Entries on where items appear:
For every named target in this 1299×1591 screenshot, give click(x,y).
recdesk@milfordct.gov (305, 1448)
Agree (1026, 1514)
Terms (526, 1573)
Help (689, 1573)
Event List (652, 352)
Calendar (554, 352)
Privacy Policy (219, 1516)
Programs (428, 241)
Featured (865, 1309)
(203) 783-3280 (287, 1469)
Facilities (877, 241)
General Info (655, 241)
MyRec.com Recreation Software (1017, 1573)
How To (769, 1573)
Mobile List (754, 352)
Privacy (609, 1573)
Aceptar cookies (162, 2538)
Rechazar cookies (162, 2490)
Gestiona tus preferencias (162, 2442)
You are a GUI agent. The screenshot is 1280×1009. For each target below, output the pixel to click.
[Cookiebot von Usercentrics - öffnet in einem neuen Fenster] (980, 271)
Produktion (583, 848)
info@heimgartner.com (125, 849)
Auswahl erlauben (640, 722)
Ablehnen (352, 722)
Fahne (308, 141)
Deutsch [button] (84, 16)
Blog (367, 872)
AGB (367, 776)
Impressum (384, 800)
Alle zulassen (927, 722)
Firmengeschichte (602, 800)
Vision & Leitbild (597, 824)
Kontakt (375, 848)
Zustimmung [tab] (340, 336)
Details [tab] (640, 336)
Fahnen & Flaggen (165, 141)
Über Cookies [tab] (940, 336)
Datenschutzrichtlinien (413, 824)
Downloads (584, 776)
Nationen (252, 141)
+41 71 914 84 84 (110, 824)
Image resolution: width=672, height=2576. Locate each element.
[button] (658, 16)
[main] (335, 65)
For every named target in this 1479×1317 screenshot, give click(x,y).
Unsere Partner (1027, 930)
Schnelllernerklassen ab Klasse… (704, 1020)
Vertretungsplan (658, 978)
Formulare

Task brief
Copy everything from the line containing "Agree (1026, 1514)" down to the end of the entries, keeping every line, requests included. Add 45 to each coordinate number in the answers and leave all other numbers as they are.

Full output
Agree (1071, 1559)
Terms (571, 1618)
Help (734, 1618)
Event List (697, 397)
Calendar (599, 397)
Privacy Policy (264, 1561)
Programs (473, 286)
Featured (910, 1354)
(203) 783-3280 (332, 1514)
Facilities (922, 286)
General Info (700, 286)
MyRec.com Recreation Software (1062, 1618)
How To (814, 1618)
Mobile List (799, 397)
Privacy (654, 1618)
Aceptar cookies (207, 2583)
Rechazar cookies (207, 2535)
Gestiona tus preferencias (207, 2487)
You are a GUI agent. The screenshot is 1280×1009. For each target below, output the pixel to click.
[Cookiebot von Usercentrics - öffnet in einem neuen Fenster] (1025, 316)
Produktion (628, 893)
info@heimgartner.com (170, 894)
Auswahl erlauben (685, 767)
Ablehnen (397, 767)
Fahne (353, 186)
Deutsch [button] (129, 61)
Blog (412, 917)
AGB (412, 821)
Impressum (429, 845)
Alle zulassen (972, 767)
Firmengeschichte (647, 845)
Vision & Leitbild (642, 869)
Kontakt (420, 893)
Zustimmung [tab] (385, 381)
Details [tab] (685, 381)
Fahnen & Flaggen (210, 186)
Über Cookies [tab] (985, 381)
Datenschutzrichtlinien (458, 869)
Downloads (629, 821)
Nationen (297, 186)
+41 71 914 84 84 (155, 869)
Image resolution: width=672, height=2576. Locate each element.
[button] (703, 61)
[main] (380, 110)
For every named target in this 1479×1317 screenshot, give click(x,y).
Unsere Partner (1072, 975)
Schnelllernerklassen ab Klasse… (749, 1065)
Vertretungsplan (703, 1023)
Formulare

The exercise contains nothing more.